▶ [Problem description] Locate every line below that contains the word "agent" and copy it.
*** Opening Given records ***
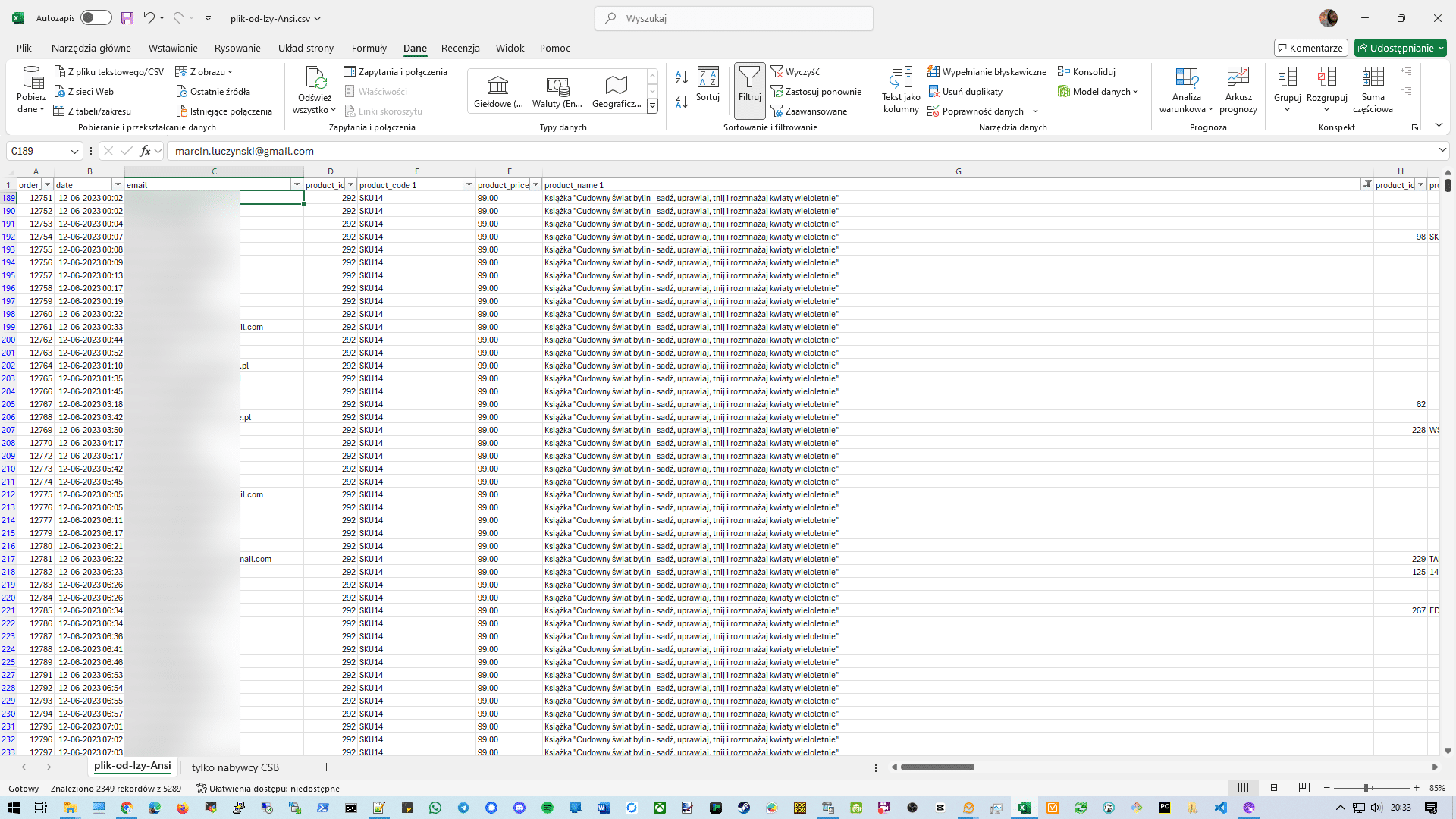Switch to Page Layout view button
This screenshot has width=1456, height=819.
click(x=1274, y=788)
*** Closing Given records ***
*** Opening Given records ***
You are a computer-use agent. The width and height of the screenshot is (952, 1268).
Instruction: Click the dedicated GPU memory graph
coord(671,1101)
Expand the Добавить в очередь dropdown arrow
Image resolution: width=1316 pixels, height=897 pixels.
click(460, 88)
*** Closing Given records ***
*** Opening Given records ***
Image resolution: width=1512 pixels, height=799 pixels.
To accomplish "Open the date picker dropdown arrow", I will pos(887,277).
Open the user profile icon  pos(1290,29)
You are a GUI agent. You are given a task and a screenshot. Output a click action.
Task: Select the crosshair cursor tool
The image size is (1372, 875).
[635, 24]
*** Closing Given records ***
▶ [Written solution]
You are a computer-use agent. The width and height of the screenshot is (952, 1268).
You are a GUI agent. You are given a task and a screenshot. Output a click action.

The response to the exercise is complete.